Good, I just misinterpretted what you said then.


----------



## sawtoothscream (Apr 19, 2008)

Ignition kid said:


> What's the cutting diameter on those?


i think 1 1/8


----------



## NMYoungGun (May 29, 2009)

NAP 100 gr. thunderheads or muzzy 100gr MX3


----------



## Ignition kid (Oct 7, 2008)

One reason I am using the MX 3-s other than that they are muzzy's is because they have a 1 1/4" cutting diameter and they are fixed blades.


----------



## PA3-DArcher4 (Nov 5, 2008)

ignition kid said:


> what's the cutting diameter on those?


1 1/16


----------



## PA3-DArcher4 (Nov 5, 2008)

kegan said:


> You shluld check your broadheads before every hunt, make sure they're razor sharp.No matter how strong or fast a bow, bleeding is caused by a _sharp_ point.

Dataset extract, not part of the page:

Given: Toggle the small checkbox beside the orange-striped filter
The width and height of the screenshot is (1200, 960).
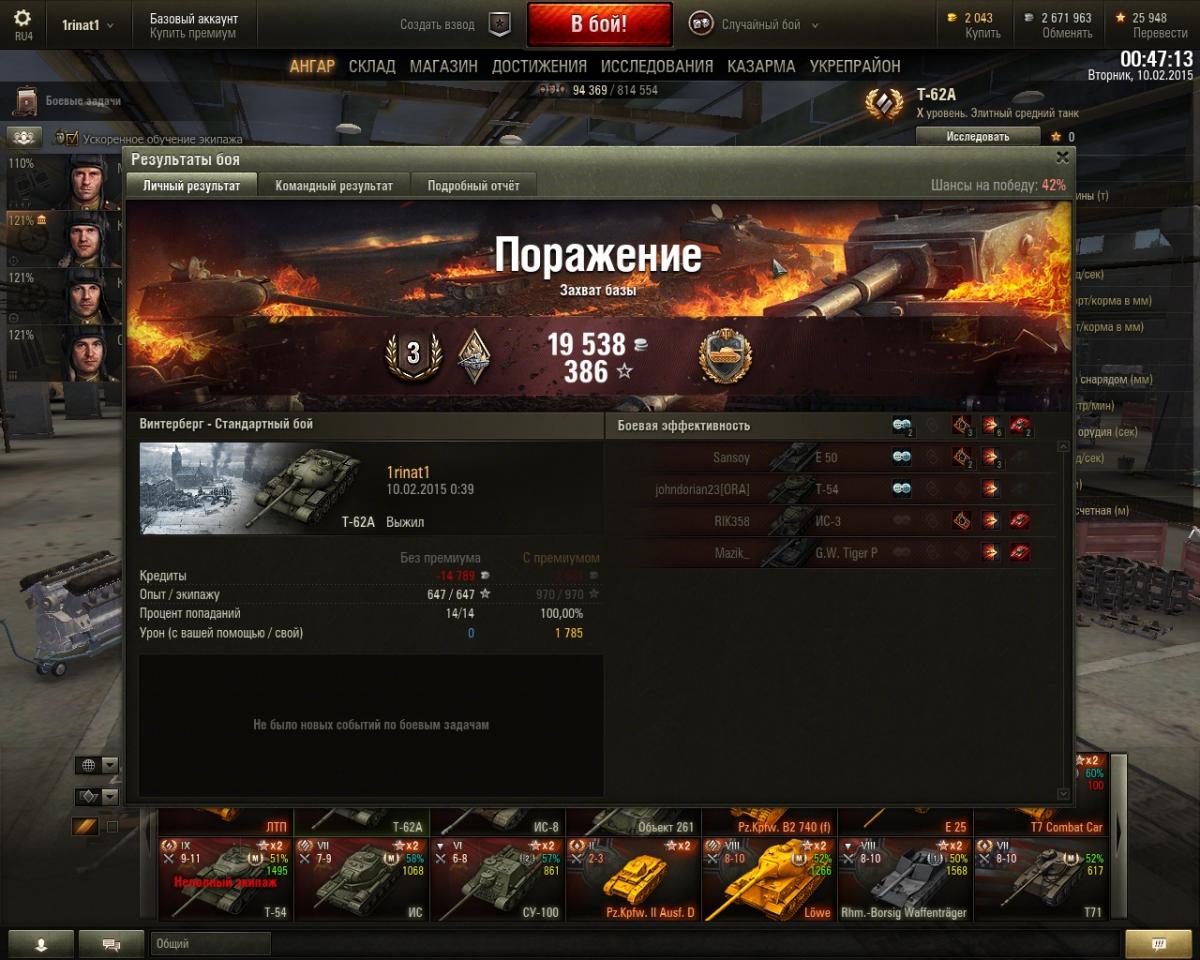Looking at the screenshot, I should tap(113, 827).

that's why i like Magnus they are cut-on-contact.


----------



## Mike Raymond (May 28, 2009)

Rage 2-Blade.


----------



## Buck-Bomb (Mar 19, 2009)

i am going to use a steel force sabortooth hd 2 blade with 2 bleeder blades:RockOn:


----------



## JPNorth (Jun 7, 2009)

Already shot a bear this year with muzzy three blades:darkbeer:


----------



## Ignition kid (Oct 7, 2008)

JPNorth said:


> Already shot a bear this year with muzzy three blades:darkbeer:


Allright! I have shot two hogs this year with my Muzzy 3 blades and one of them I shot right through the shoulder.


----------



## ZALLEN (Oct 15, 2008)

gonna see how my stingers fly out of the new setup hopefully they fly good if those and tricks dont on to the rage 2s or 3s not sure yet if those dont..... field points lol


----------



## kegan (Aug 28, 2006)

ZALLEN said:


> gonna see how my stingers fly out of the new setup hopefully they fly good if those and tricks dont on to the rage 2s or 3s not sure yet if those dont..... field points lol


Instead of switching heads you might save yourself a whole bunch of money just doing a little tuning. No matter how fast or how large the head, any set up can be tuned to fly well.


----------



## countryboy173 (Jul 18, 2008)

i would use rage but theyre illegal here in new york.. i use Grim Reaper Hades, but I'm thinking about switching to G5 montecs


----------



## HoytBoyJr (Jun 29, 2009)

Rage expandables 2.0 cutting diameter!!!!!!!!


----------



## Noah2016 (Feb 19, 2008)

slick tricks


----------



## Mathewsju (Jan 19, 2008)

Muzzy MX 3's
I have the best luck with them, and imho they are the most durable


----------



## MichiganMan10 (Apr 7, 2009)

Rage= let er' eat


----------